Al llegar al lado de la verja de la entrada, encuentran restos de lo que parece un reguero de sangre, que les hace presagiar que alguien pudiera haber resultado herido, de un rastro abundante que dibujando un movimiento sobre la tierra serpenteante poco a poco se va diluyendo hasta llegar a desaparecer, por lo que Antonio Escobar, uno de aquellos trabajadores, acude raudo hacia el cuartel de la Guardia Civil, para dar el pertinente aviso, mientras Antonio Fenet Pastor, que lleva cinco años trabajando las tierras de Los Galindos, divisa lo que le da la sensación son dos cuerpos mutilados en aquel fuego que acelerado con gasolina desprende un olor más que nauseabundo, decidiendo no indagar más, hasta la llegada de la Benemérita.

No tardan mucho en personarse en el cortijo el cabo Raúl Fernández acompañado de un número de la Guardia Civil, para realizar las primeras diligencias de investigación. Al entrar en la casa, observan, al lado de una mesa camilla, otro gran charco de sangre, cuyo rastro se dirige pasillo arriba, hacia donde se encuentra la puerta de una habitación cerrada con un candado, colocado en la parte exterior, que fuerzan para poder acceder a su interior, encontrándose una vez dentro, el cuerpo de Juana Martín, la mujer del capataz, con la cabeza destrozada, golpeada por algún objeto romo, no hallándose nada más reseñable en la vivienda.

En el exterior, donde todavía permanece encendido aquel fuego, aparecen los restos casi calcinados del tractorista José González, Pepe, de 27 años y su esposa Asunción Peralta, seis años mayor que él, de 34 años, a quien al parecer había ido a recoger al pueblo para traerla allí, en algún momento de aquel día, aparcando su seiscientos de color crema en la entrada del cortijo, desconociéndose los motivos.

En la cuneta del llamado Camino de Rodales, cubierto con un montón de paja, se descubre un cuarto cuerpo sin vida, el del jornalero Ramón Parrilla, de 40 años de edad, tractorista eventual de la finca, muerto de un disparo de escopeta.

De Zapata, el capataz de la finca de Los Galindos, no hay rastro alguno, por lo que las primeras sospechas recaen sobre este, emitiéndose incluso, a la mañana siguiente, por el recién llegado juez del juzgado de Écija (al estar el de Carmona de vacaciones) Andrés Márquez Aranda la pertinente orden de busca y captura.

Al parecer, en los mentideros del pueblo, se decía que las relaciones entre el capataz y el tractorista Pepe no eran todo lo buenamente deseables que podían ser, fruto de un intento de José González por cortejar a una de las hijas de Zapata, negándose este a dicha relación, enemistando en cierta manera a ambos. Lo cual fue considerado como un posible móvil de aquel crimen, aunque no resolvía las dudas existentes sobre las restantes muertes.
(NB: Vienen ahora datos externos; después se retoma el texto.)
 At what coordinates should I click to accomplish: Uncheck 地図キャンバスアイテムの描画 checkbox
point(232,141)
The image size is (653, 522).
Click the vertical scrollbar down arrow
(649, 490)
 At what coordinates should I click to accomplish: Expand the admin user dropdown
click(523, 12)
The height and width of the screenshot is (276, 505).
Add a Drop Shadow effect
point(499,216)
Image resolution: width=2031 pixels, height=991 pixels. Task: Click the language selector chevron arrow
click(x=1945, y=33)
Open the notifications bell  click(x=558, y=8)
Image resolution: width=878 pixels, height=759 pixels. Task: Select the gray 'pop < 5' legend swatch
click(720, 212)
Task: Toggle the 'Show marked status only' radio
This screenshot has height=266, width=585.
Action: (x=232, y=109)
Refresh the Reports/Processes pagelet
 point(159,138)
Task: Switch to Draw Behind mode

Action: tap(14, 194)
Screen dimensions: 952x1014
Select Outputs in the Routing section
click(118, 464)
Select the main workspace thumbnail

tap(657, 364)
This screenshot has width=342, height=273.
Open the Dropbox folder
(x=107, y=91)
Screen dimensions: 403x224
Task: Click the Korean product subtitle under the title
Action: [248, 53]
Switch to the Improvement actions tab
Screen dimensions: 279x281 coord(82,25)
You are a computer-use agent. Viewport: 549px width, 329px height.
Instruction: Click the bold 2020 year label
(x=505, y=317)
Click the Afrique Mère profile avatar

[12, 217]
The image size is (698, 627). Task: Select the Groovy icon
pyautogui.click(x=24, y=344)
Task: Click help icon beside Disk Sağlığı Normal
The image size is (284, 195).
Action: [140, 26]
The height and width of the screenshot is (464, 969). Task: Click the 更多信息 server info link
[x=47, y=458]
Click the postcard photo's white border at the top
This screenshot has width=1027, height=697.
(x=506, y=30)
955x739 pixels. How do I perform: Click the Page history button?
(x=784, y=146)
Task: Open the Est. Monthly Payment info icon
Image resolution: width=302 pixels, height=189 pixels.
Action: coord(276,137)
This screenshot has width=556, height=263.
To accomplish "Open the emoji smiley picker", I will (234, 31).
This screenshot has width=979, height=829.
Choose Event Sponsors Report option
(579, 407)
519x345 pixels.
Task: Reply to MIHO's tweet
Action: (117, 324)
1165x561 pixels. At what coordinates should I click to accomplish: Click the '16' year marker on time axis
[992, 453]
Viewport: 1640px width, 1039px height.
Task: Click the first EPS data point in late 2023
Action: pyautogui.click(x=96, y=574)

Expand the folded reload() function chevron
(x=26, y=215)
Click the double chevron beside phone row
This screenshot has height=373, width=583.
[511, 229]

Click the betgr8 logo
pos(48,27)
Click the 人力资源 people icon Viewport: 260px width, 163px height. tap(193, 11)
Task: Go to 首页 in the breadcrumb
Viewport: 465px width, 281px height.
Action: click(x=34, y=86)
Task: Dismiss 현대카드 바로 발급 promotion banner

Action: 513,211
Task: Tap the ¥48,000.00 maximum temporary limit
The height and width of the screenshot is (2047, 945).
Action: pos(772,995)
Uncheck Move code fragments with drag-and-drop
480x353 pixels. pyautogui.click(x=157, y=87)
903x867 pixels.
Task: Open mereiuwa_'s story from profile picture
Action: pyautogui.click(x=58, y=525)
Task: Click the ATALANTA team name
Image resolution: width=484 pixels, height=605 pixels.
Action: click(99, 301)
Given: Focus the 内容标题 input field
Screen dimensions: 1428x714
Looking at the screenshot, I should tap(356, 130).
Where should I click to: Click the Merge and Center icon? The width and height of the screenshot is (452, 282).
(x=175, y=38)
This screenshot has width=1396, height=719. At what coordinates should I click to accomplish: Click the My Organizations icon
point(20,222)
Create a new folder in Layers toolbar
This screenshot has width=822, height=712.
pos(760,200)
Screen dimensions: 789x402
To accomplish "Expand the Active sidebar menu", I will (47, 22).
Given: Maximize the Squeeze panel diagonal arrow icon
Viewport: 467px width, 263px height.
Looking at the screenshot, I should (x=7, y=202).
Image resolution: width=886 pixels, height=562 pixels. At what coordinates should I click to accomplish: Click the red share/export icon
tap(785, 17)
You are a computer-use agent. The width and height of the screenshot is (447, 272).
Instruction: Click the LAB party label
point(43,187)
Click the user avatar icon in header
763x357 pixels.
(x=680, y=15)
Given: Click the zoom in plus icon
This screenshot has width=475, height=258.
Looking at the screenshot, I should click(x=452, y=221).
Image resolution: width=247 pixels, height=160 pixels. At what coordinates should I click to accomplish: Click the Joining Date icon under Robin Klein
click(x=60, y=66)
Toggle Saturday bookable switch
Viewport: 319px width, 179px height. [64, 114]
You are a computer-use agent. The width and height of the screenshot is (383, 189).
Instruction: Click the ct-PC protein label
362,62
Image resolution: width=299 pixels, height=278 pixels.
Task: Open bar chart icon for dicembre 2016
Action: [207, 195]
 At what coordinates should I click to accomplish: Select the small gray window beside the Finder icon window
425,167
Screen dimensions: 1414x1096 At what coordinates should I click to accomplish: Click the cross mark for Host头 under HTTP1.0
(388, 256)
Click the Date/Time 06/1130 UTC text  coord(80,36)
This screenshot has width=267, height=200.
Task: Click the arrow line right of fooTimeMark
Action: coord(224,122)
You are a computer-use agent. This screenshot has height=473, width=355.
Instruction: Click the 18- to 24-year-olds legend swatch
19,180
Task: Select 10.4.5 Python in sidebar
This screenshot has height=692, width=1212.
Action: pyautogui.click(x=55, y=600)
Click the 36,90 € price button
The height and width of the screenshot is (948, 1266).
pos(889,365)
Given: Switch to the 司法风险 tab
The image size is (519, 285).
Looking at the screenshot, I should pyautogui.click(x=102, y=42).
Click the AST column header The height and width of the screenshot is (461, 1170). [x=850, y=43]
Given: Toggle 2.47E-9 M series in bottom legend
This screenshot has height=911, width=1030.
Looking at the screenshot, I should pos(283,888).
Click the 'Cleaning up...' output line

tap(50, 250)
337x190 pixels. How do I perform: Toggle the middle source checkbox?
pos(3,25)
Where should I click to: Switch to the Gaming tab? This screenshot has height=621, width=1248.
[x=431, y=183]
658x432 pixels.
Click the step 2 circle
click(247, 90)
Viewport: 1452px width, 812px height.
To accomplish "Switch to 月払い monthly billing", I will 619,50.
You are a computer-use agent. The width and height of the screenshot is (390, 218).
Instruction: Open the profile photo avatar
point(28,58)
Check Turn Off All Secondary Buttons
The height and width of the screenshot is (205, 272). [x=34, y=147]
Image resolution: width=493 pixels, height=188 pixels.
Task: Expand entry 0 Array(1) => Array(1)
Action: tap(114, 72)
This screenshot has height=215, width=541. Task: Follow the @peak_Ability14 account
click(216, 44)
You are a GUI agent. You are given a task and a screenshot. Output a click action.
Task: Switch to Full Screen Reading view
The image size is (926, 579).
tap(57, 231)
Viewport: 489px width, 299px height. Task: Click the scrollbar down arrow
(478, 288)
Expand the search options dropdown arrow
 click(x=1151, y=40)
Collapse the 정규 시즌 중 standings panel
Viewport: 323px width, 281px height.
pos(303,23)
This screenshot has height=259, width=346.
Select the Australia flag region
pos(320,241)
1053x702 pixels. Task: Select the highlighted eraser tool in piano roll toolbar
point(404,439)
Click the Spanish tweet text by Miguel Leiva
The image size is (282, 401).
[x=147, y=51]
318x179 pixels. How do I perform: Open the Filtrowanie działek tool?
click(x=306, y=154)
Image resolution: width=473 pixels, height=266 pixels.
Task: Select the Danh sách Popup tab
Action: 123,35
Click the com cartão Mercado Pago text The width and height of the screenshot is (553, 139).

Y fue entonces cuando tres días más tarde, el 25 de julio apareció el cadáver del capataz, que tras la autopsia realizada determinaría que había resultado ser la primera de las víctimas de aquel crimen que ya sumaba con esta, cinco muertes, desarbolando la hipótesis que se había venido considerando como probable.

El sumario del caso, el denominado expediente número 20 de 1975, con más de mil trescientos folios, ha dado a lo largo de la historia numerosas elucubraciones y teorías que no han podido resultar finalmente probadas, recayendo durante años las sospechas, tras haber sido encontrado el cuerpo de Manuel Zapata, sobre José González Jiménez que juzgado y condenado por el pueblo tendría que esperar hasta la exhumación de los cadáveres mediante orden emitida por el juez Heriberto Asensio que acabaría determinando que el “sospechoso” era, de igual forma, triste víctima de este suceso, y que además en opinión del prestigioso médico forense Luis Frontela Carreras, estudiando aquellas manchas de sangre en el piso encontradas, concluiría que a –“Juana la arrastraron desde el comedor hasta el dormitorio entre dos personas por lo menos”- .

Transcurrido los plazos legales previstos sin encontrarse el culpable de estos hechos, la causa quedaría archivada en el año 1988, y siguiendo el principio que extingue la responsabilidad criminal por el transcurso del tiempo, siendo para este tipo de delitos el previsto de veinte años, fue por tanto declarado su prescripción en 1995, a los veinte años de haberse cometido.